Avatar: Another paean to pantheism?
Avatar joins such films as Stars Wars, Pocahontas, and The Lion King in its pantheistic celebration of the natural world.
Behold “the Gospel According to James,” said Ross Douthat in The New York Times. That’s James as in Cameron, the director of this season’s Hollywood blockbuster, Avatar, which has already grossed more than $1 billion worldwide. Cameron’s gospel, however, is anything but Christian. Avatar is a “long apologia for pantheism—a faith that equates God with Nature and calls humanity into religious communion with the natural world.” It’s set on the planet Pandora, whose native race, the Na’vi, is “threatened by rapacious human invaders” seeking to exploit Pandora’s natural resources. The Na’vi are saved by their faith in something akin to Mother Nature—“described variously as a network of energy and the sum total of every living thing.” This sort of gooey pantheism “has been Hollywood’s preferred religion” for years, permeating such films as Stars Wars (remember “the Force”?) and Disney animated cartoons such as Pocahontas and The Lion King. But pantheism is antithetical to Christianity, turning man into just another animal and replacing the promise of personal salvation with an unsatisfying mysticism.
Sure, Avatar is pantheistic, said Gus di Zerega in Beliefnet.com, and “wonderfully so.” Its message is that “completeness is achieved in connection with others, that harmony is the basic value and its loss the basic failing of the modern mentality.” That’s far better than believing in a vengeful God who stands apart from nature and man, crushing all those who fail to bow to him. What this world needs is more pantheists, and fewer religious fanatics and “narcissistic armchair warriors eager to see others fight in endless wars.”

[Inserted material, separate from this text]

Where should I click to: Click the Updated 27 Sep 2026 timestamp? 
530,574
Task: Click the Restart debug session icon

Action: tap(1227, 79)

Nice summary of the film’s anti-American message, said Martha Bayles in The Boston Globe. “The corporation ravaging Pandora is clearly American,” and the human aggressors might as well be reciting the Bush Doctrine as they drop incendiary bombs on the innocent, tree-hugging Na’vi. Ah, but when this conservative took her teenage son to the film, said Suzanne Fields in Realclearpolitics.com, neither of us cared about the silly plot. The movie is “breathtakingly beautiful” and entertaining as hell, with astonishing flora and fauna blossoming “in a gorgeous electrified Eden” filled with astonishingly realistic creatures. Besides, who else but an American could spend $400 million making a heavily computerized movie that condemns modernity and capitalism?